Look through the material below and return every line that contains "agent".

** Opening RECORDS FOR PROCESSING block **

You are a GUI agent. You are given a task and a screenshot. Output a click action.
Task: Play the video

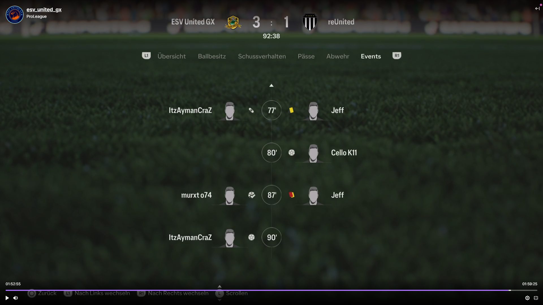pyautogui.click(x=7, y=298)
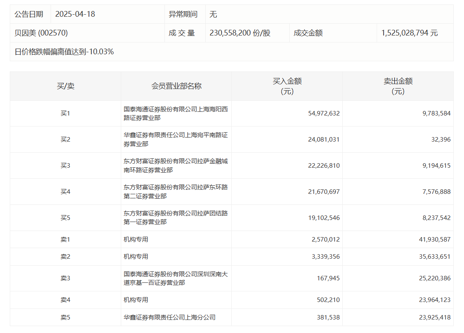
Task: Click the 国泰海通证券 上海海阳西路 branch name
Action: pos(176,113)
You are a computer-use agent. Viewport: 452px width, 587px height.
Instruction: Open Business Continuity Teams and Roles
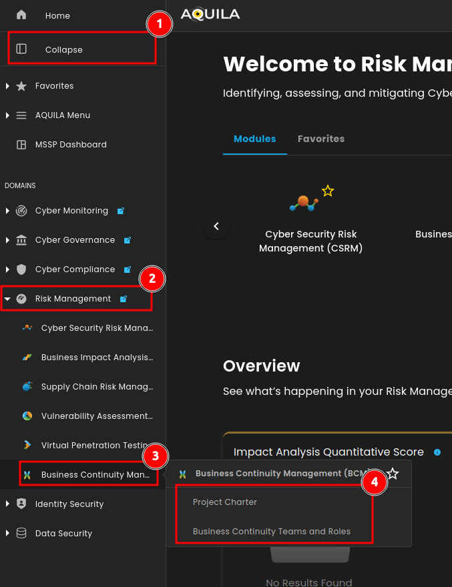coord(271,532)
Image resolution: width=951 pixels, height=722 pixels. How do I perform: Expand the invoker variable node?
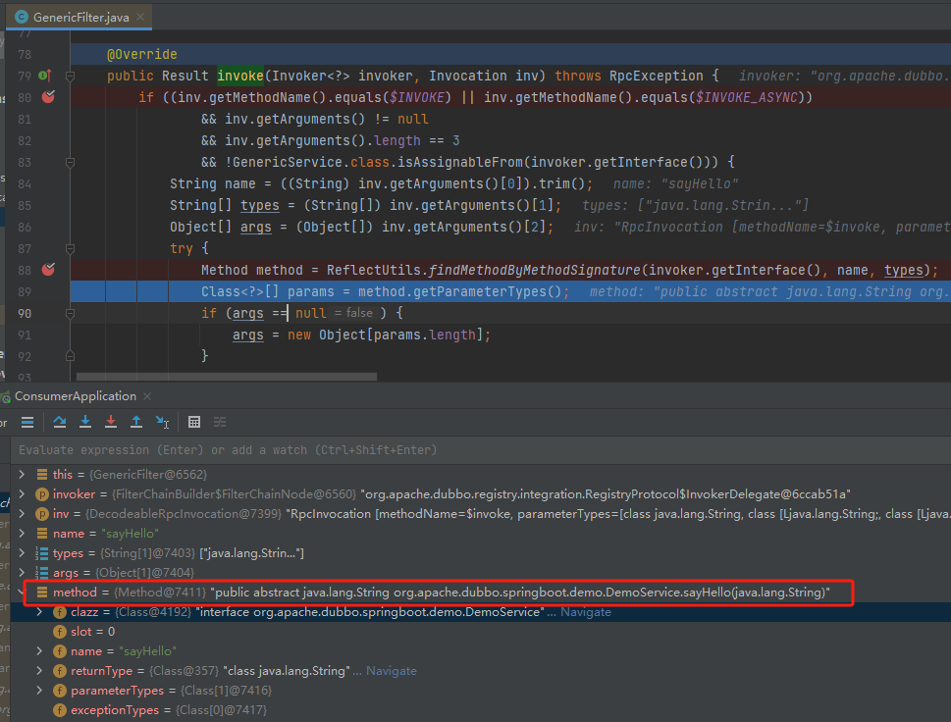point(22,494)
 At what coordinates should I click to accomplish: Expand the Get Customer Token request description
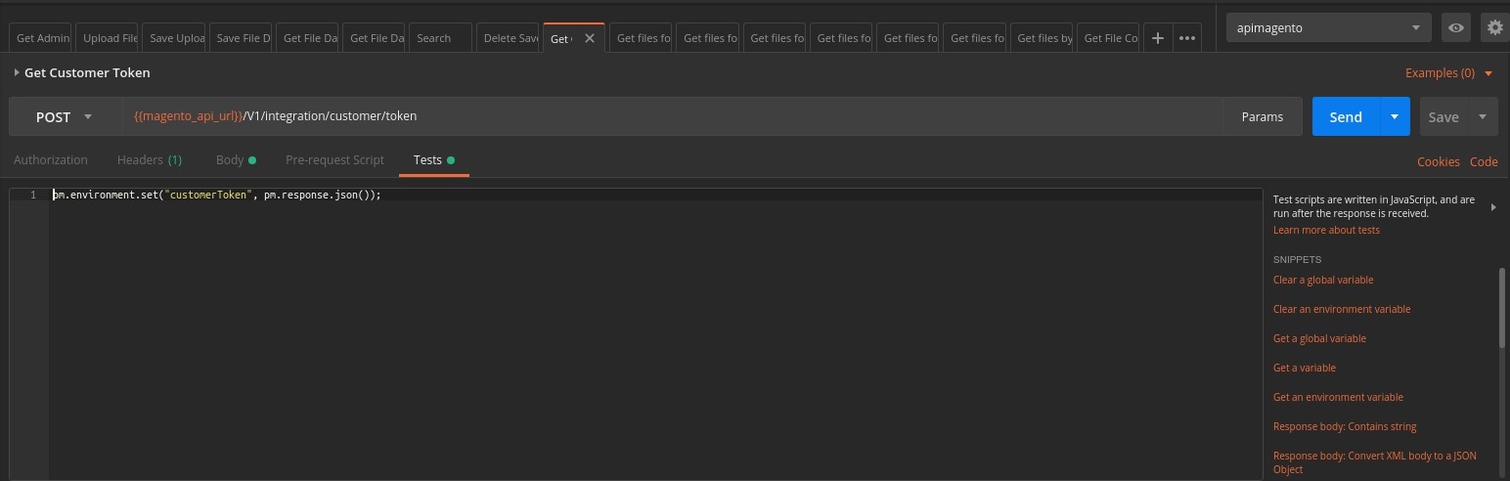coord(17,72)
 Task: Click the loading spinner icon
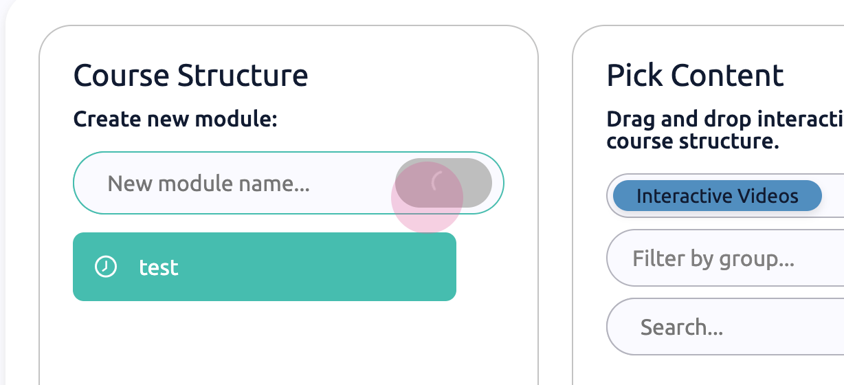438,182
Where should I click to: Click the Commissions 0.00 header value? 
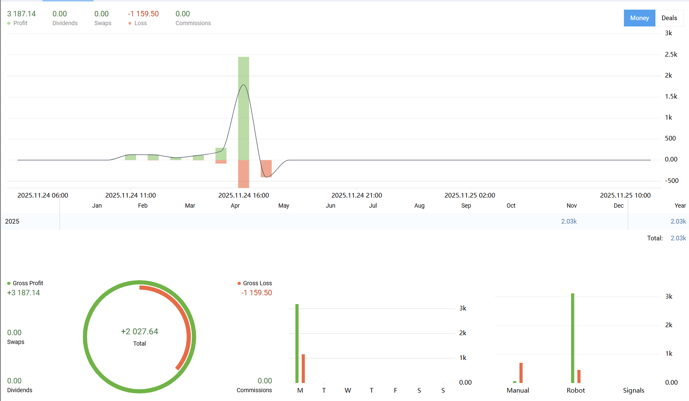point(183,14)
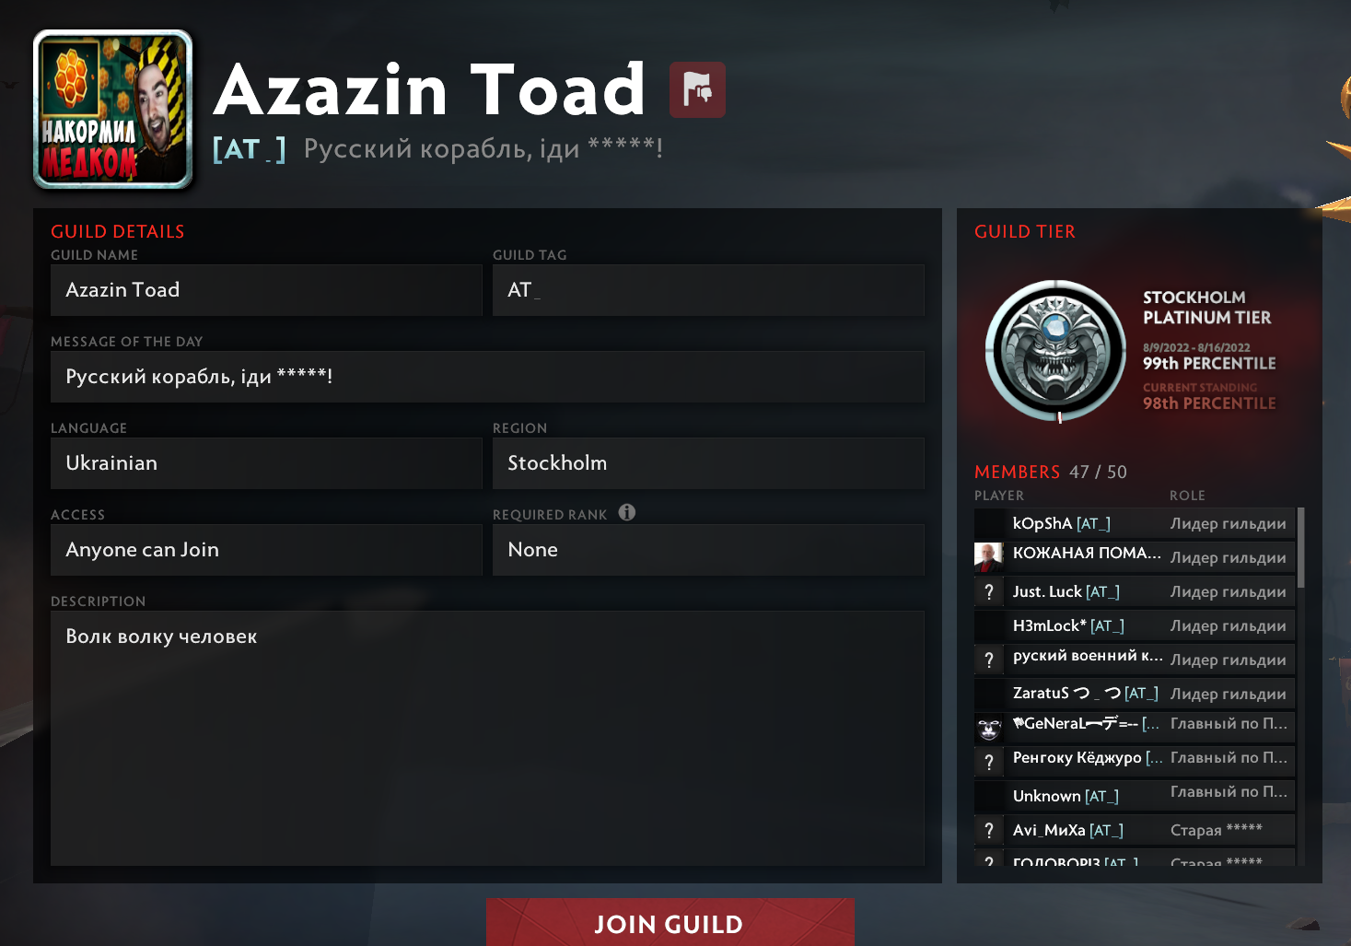Open the Region field showing Stockholm

(x=708, y=463)
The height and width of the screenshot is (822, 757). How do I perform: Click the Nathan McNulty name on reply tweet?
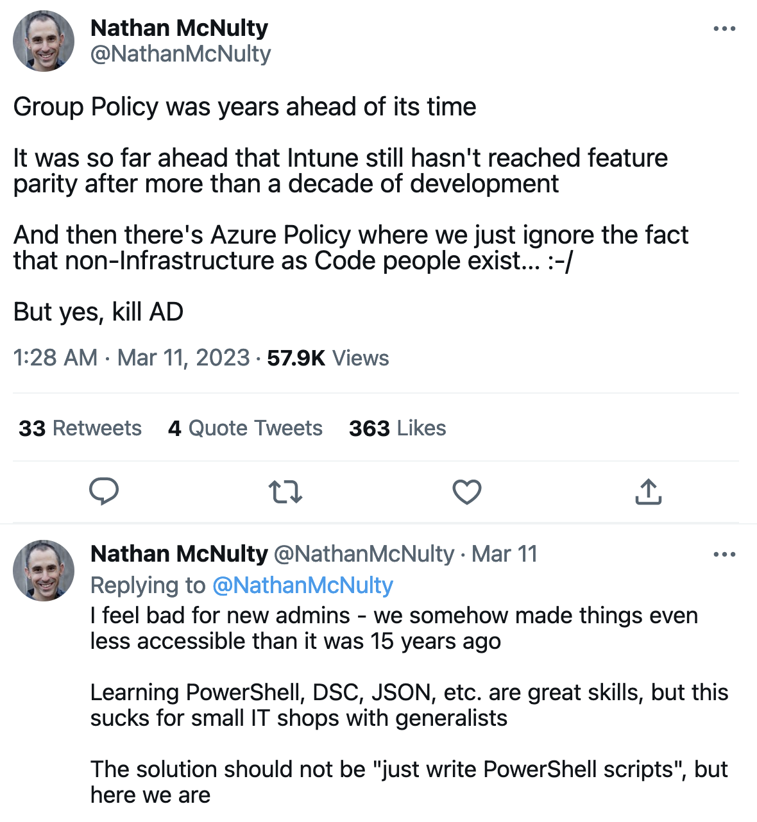(180, 554)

** Closing RECORDS FOR PROCESSING block **

ANSWER BOX >>
You are a GUI agent. You are given a task and a screenshot. Output a click action.
You are a computer-use agent. Viewport: 452px width, 587px height.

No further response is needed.